2000 g of polycaprolactone granules were introduced into a mixer together with the pigment and the demoulding agent. The isocyanate was added in liquid form and the composition was mixed until a homogenous sticky mixture was obtained. The anticaking agent was then added and the mixing was continued until granules sufficiently separate from introducing them into the hopper of the injection moulding machine were obtained. The granules were allowed to rest for about 24 hours at ambient temperature (about 20°C.)

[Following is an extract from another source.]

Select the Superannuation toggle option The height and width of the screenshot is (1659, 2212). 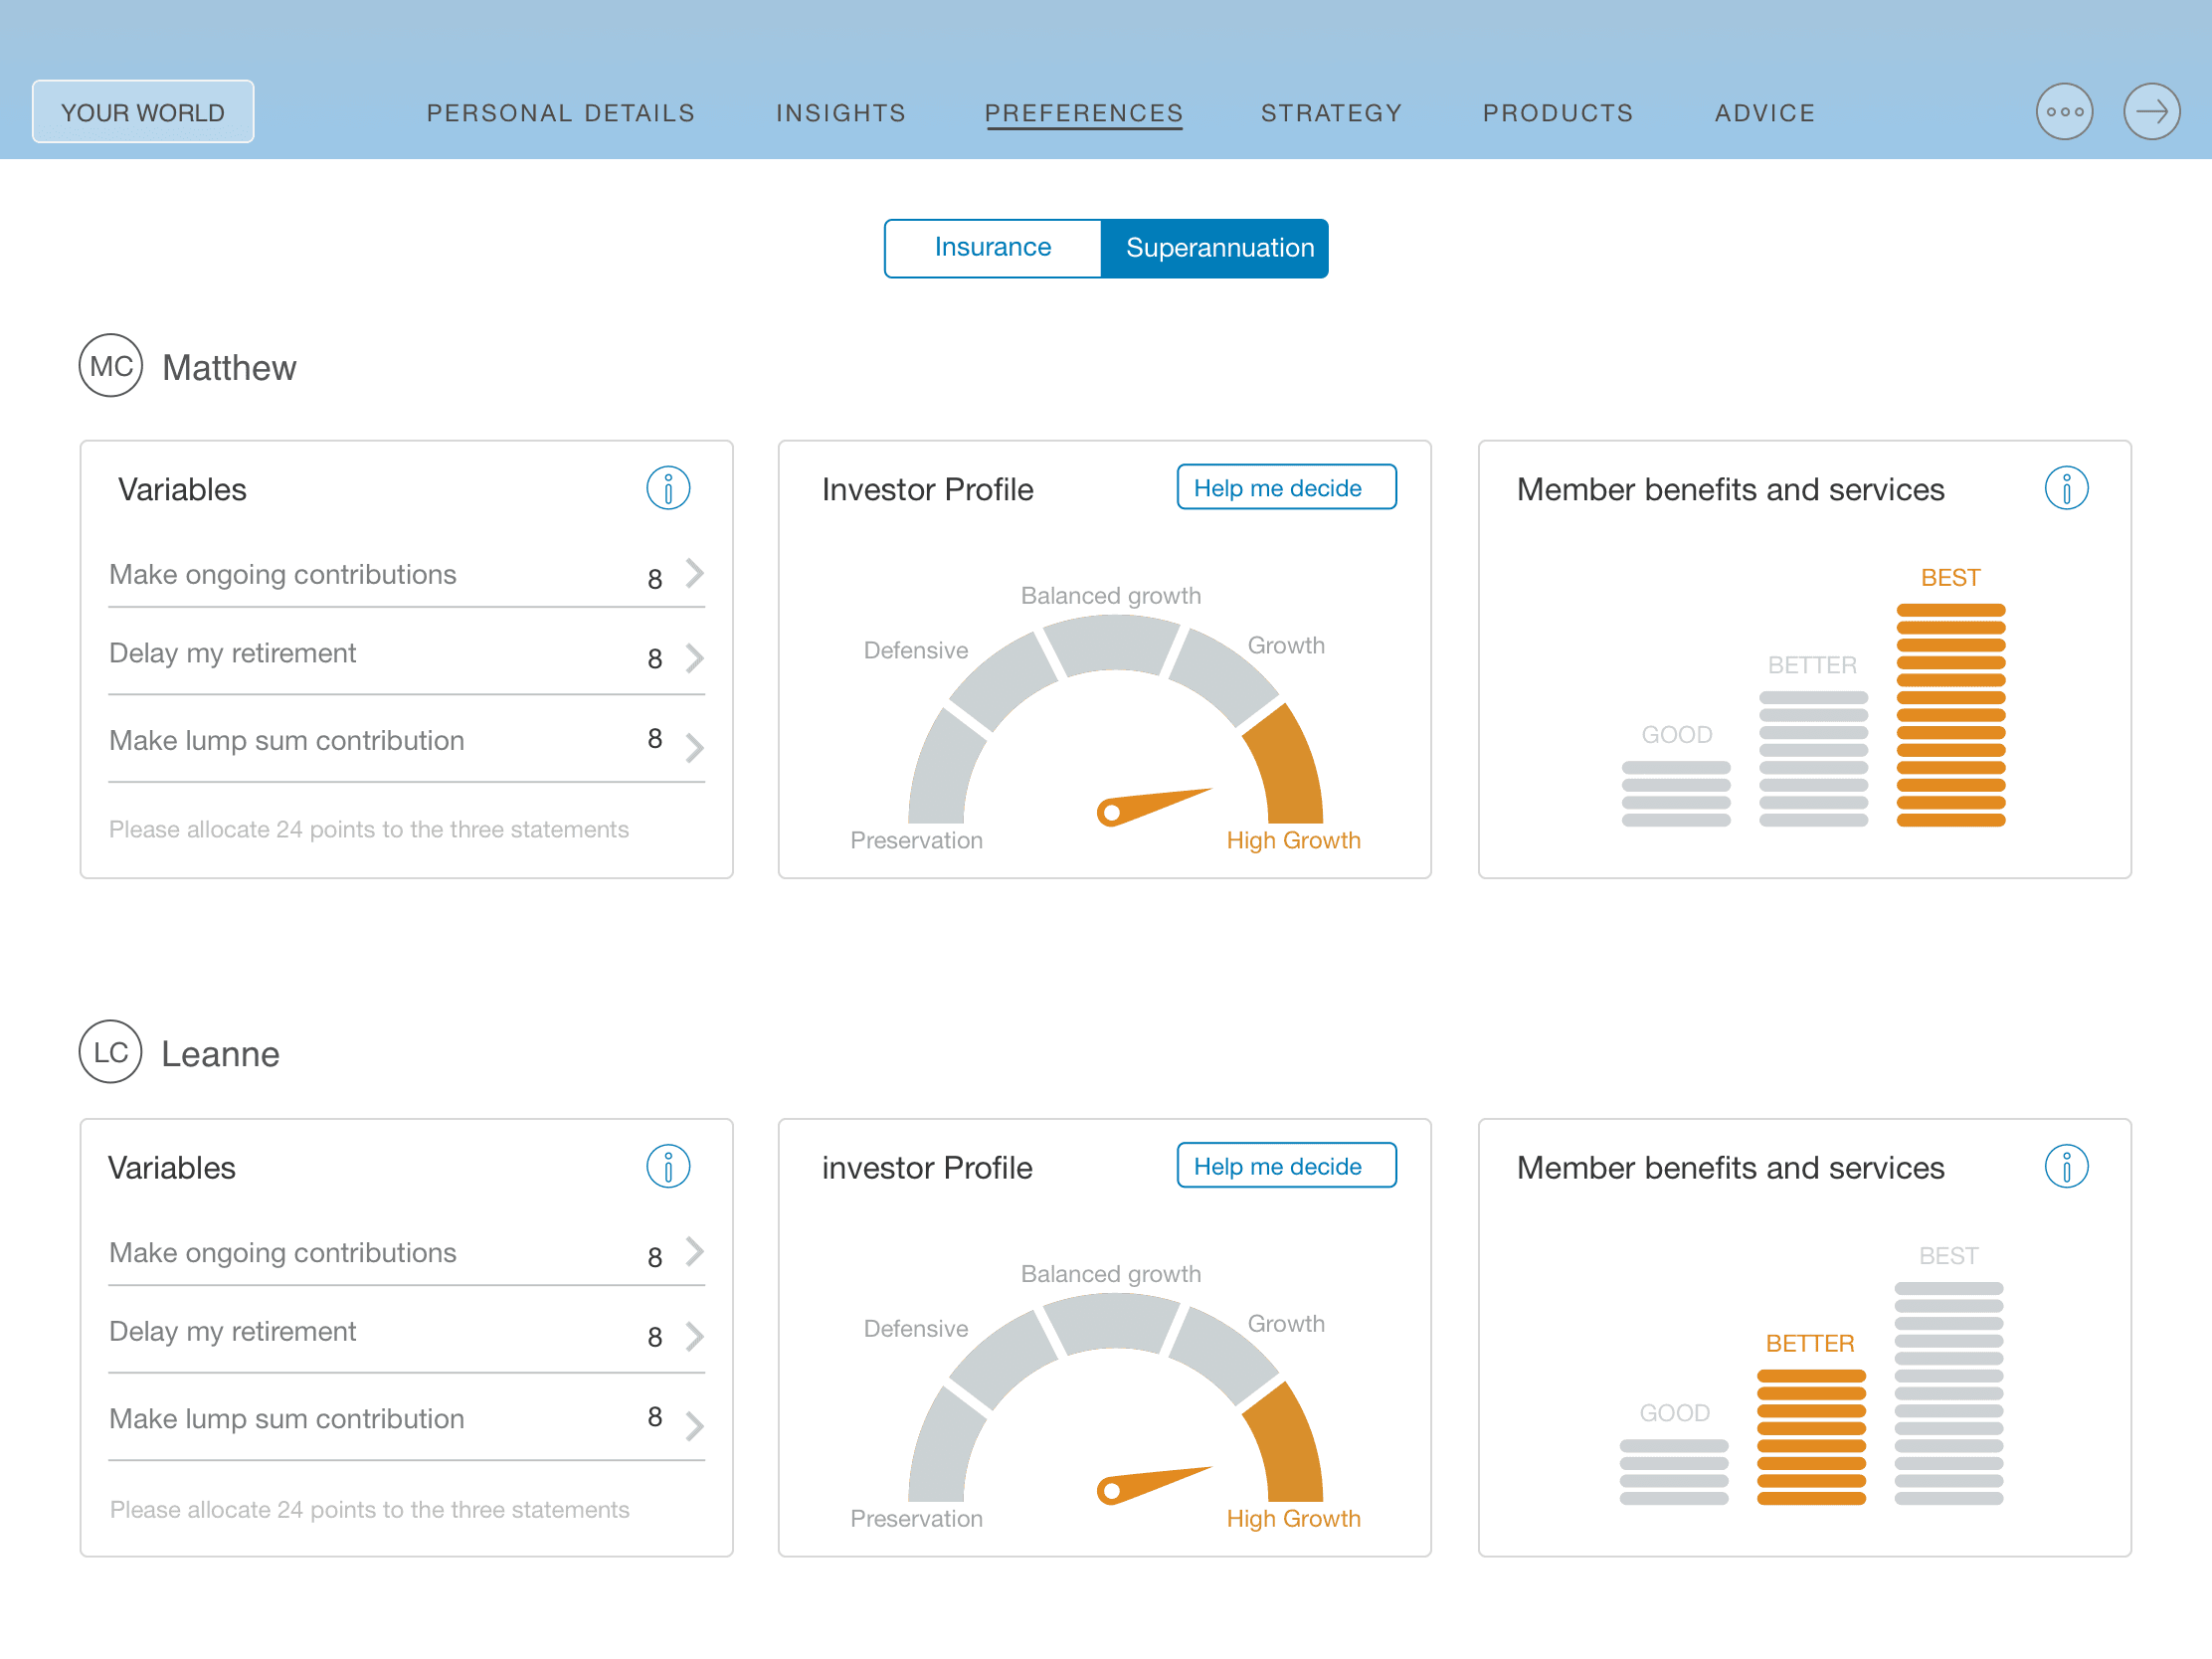click(1219, 248)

[0032] Injection moulding was carried out on a BOY™ 25E injection moulding machine. Due to the complex shape of the preforms, the mould comprised several parts. The granules were mixed in the barrel of the injection moulding machine to about 75°C. The temperature of the hot runner was 100°C. The mould and the feeder were cooled to about 14°C. Each injection cycle lasted about 30 s.

[0033] After demoulding, the preforms were kept in a vented place at ambient temperature and humidity for 15 days in order to allow the polymer to set completely.

[0034] The so-formed preforms can be heated using an oven, a hairdryer, a microwave oven, hot water, an airgun, hot plates etc. to make them malleable. Thermoforming on the wearer's hand can be carried out while the preforms are cooling down, preferably at between 40°C and 45°C in order to avoid injuries. Example 2

[0035] Preform shells were produced using the following composition:

The production of the preforms based on that composition was then carried out with the same parameters as in example 1 . [0036] Further compositions have been tested. In those tests, the polyol and the isocyanate (as well as any additives, such as, e.g. pigments and fillers, etc.) were mixed in a recipient at a temperature of about 120°C during about 5 to 15 minutes. The mixture was then injection-moulded or hot-pressed (extrusion would also be possible) and let rest for two days at least at ambient temperature and humidity. As the polyol, partially crystalline and saturated copolyester (e.g. Dynacoll™ 7361 from Evonik), aliphatic polyester (e.g. Stepanpol™ PC-020-01 ), butanediol adipate with an average molecular weight of 4000 g/mol (e.g. Hoopol™ F-531 ) and hexanediol adipate with an average molecular weight of 8500 g/mol (e.g. Hoopol™ F-91 1 ) were successfully tested. Mixtures of the polyols can be used in any proportion. The amount of isocyanate was varied between 2 and 8 phr, depending on the average functionality, the desired stickiness of the mixture, the duration of solidification and the desired malleability.

[0037] The polymer may contain additives such as pigments, rheology agents, slip additives, demoulding agents, fillers, etc. Preferably, the total amount of additives is below 20 phr. [0038] While specific embodiments have been described herein in detail, those skilled in the art will appreciate that various modifications and alternatives to those details could be developed in light of the overall teachings of the disclosure. Accordingly, the particular arrangements disclosed are meant to be illustrative only and not limiting as to the scope of the invention, which is to be given the full breadth of the appended claims and any and all equivalents thereof. [0039] For instance, while the invention has been illustrated with immobilization devices, it will be appreciated that protection devices for humans or animals (e.g. shin or wrist guards) can also be manufactured in accordance with the present invention.